Hadley’s study is dominated by an enormous pinboard covered with scraps of the glamour in which he has lived. At the center is a portrait of Elsie de Wolfe. “After I bought it,” he says, “I had Lady Mendl look at it, and she said, ‘I didn’t sit for that; it was done for a newspaper, and the damned fool, flipping through clippings, got Anne Morgan’s head on my body. But I’ll tell you that it’s a portrait of me and that will make it much more interesting and much more valuable.’” There is a photograph of the famous Yves Saint Laurent patchwork satin wedding dress, with its endless trailing veil, worn by a mannequin without a face; a postcard of an Elizabethan miniature by Nicholas Hilliard known as Young Man among Roses; a Horst photograph of Nancy Lancaster’s drawing room at Haseley Court. There are snapshots of Hadley’s garden in Southport and of his godson, and there is a large and spectacular photograph of Mrs. Vreeland, clipped from an ancient copy of the Times. All these items are held in place with hundreds of red pushpins.
“New York is still glamorous,” Hadley muses. “When I arrived here, people lived at a slower pace gut were faster, and perhaps smarter, in their attitudes. On the other hand, I don’t feel that my life is fragmented, perhaps because I really don’t do very much. And if you can hold out against being jaded – yes, New York is still glamorous.”
Hadley seems in no danger of being jaded. “Have you seen the new windows at Tiffany?” he asks, then waxes lyrical. “Have you seen the new show at the Cooper-Hewitt? I shall go back again later in the week.” He is full of startling ideas. “I don’t really like living here,” he says in quite an offhand way. “I’d rather live in a loft, but there are none in this neighborhood, and if I lived downtown, it would take me forever to drive to Southport. Still, I love big spaces and grand scale. You can have bigger ideas in bigger spaces. It’s so glamorous and so European to live in one large room, as Niki de Gunzburg always did.”

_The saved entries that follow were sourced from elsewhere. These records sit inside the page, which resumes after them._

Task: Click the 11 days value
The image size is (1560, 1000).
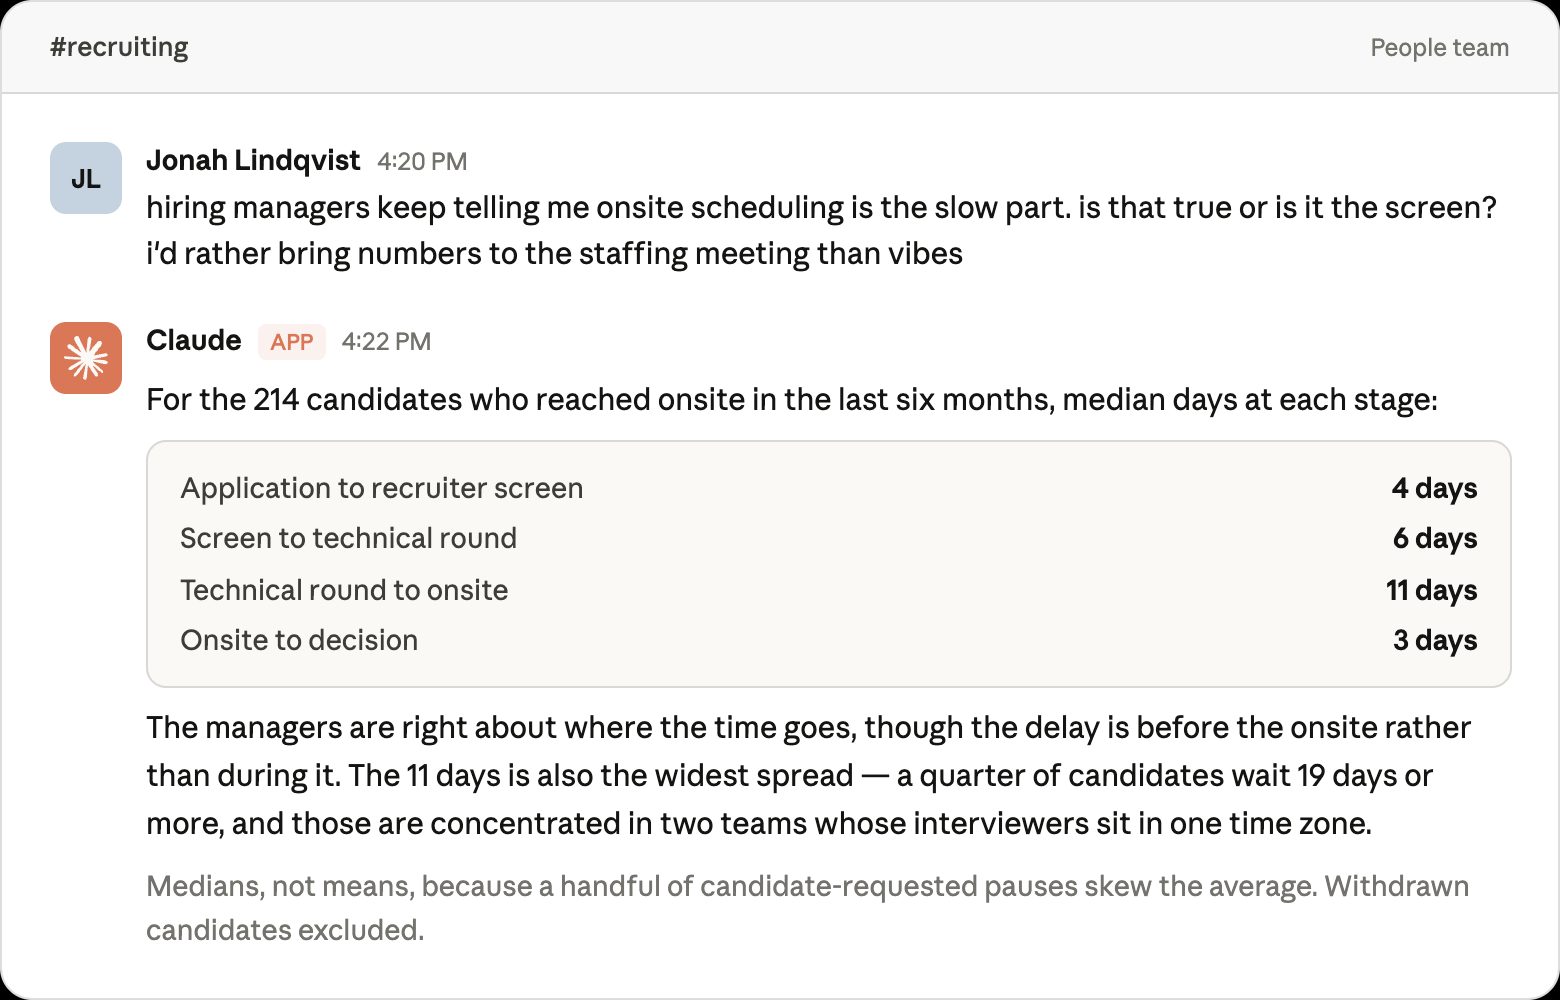Action: (x=1432, y=590)
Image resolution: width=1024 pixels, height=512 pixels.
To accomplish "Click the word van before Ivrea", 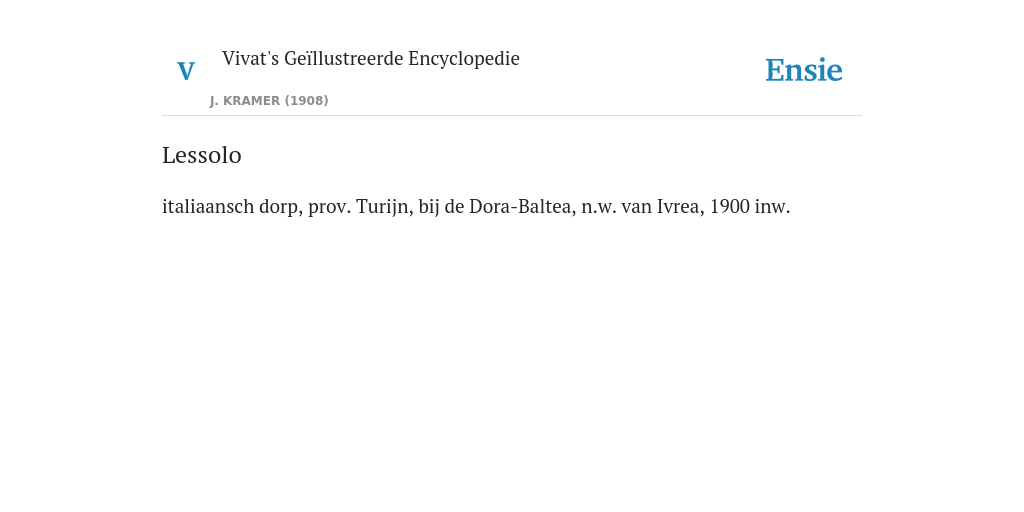I will pyautogui.click(x=637, y=206).
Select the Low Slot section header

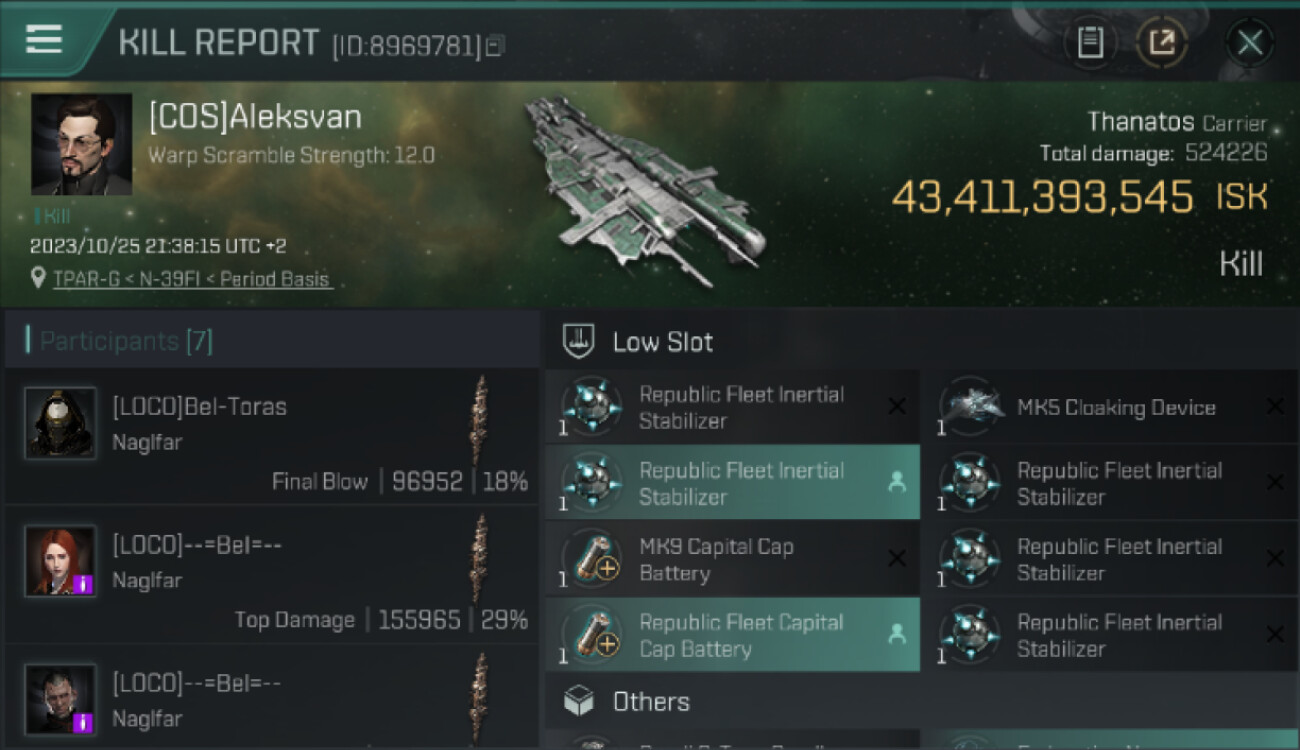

“I dream of a loft that would not be anything like this at all,” he continues. “But I suppose if I had a loft, it would take on the continuity of nuttiness that one projects.” The last sentence doesn’t ring quite true. There is something careful about Albert Hadley. He has eccentricities but he is not nutty, and his loft would not be nutty. What his loft would take on is not the continuity of nuttiness but the continuity of space, of architectonic design, of elegance, and, perhaps most of all, of absolute and utterly unaffected self-assurance.